Hon. Michael L. MacDonald [ + ]

Senator Moreau, Appendix G of the Parliamentary Budget Officer’s June 2026 Economic and Fiscal Outlook shows federal market debt rising from $1.47 trillion in 2024-25 to $2.27 trillion in 2030-31. That is an increase of almost $800 billion in debt that must be financed through financial markets. Your government prefers to speak in terms of ratios and fiscal anchors, but the actual borrowing burden continues to grow substantially.

Senator Moreau, how can the government justify adding nearly $800 billion in market debt over such a short period of time?

Hon. Pierre Moreau (Government Representative in the Senate)

I have the opportunity to tell you what the plan of the government is as far as the economy is concerned and the situation in Canada. The government has a plan that is working, Senator MacDonald.

For instance, wages have outpaced inflation every month that this government has been in place. In May, employment increased by 88,000. The employment rate rose 0.2%, to 60.7%. The unemployment rate fell 0.3%, to 6.6%. The number of people working full-time rose by 154,000. Women’s employment increased by 31,000. On a year-over-year basis, Canada created 147,000 new jobs, all in the face of historic economic uncertainty, trade tensions and geopolitical volatility. These are a few examples of what the government is doing, and those are facts. The reality is that job creation —

The Hon. the Speaker [ + ]

Thank you, Senator Moreau.

Senator MacDonald [ + ]

None of that has anything to do with managing the debt.
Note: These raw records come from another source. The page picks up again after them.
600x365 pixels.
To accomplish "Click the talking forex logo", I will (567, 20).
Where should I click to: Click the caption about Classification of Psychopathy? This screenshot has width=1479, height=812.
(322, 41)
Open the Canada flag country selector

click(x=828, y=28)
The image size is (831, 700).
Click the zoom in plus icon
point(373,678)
Senator Moreau, more market debt means more pressure on future taxpayers and greater exposure to interest costs.

The Parliamentary Budget Officer, or PBO, already projects that the public debt charges will rise to over $80 billion by 2030-31. This level of debt is simply unsustainable. What is the government’s plan to slow the growth of market debt before debt servicing consumes even more federal revenue?
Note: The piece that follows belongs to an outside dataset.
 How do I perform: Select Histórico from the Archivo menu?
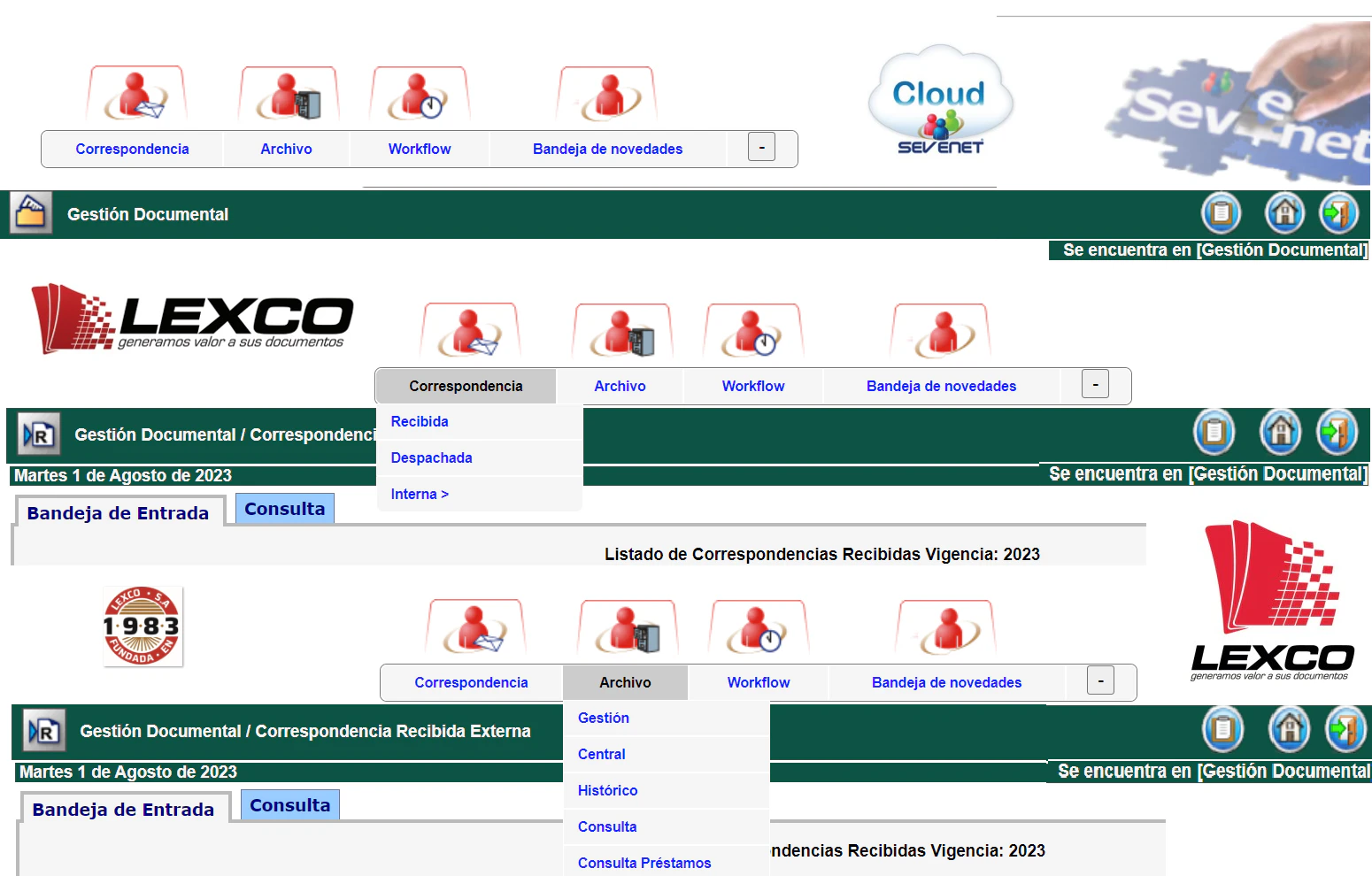pos(607,790)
It is far from rhetoric. What is the government’s plan? Bill C-4: a middle-class tax cut for 22 million Canadians. Bill C-5: creating one Canadian economy, addressing $200 billion in lost opportunities annually. Bill C-15: $57 billion in affordable child care and supporting the Major Projects Office, AI infrastructure and critical minerals. Bill C-18: expanding trade access in major Indo-Pacific markets. Bill C-19: $3.1 billion in support for 12 million Canadians. The list is long.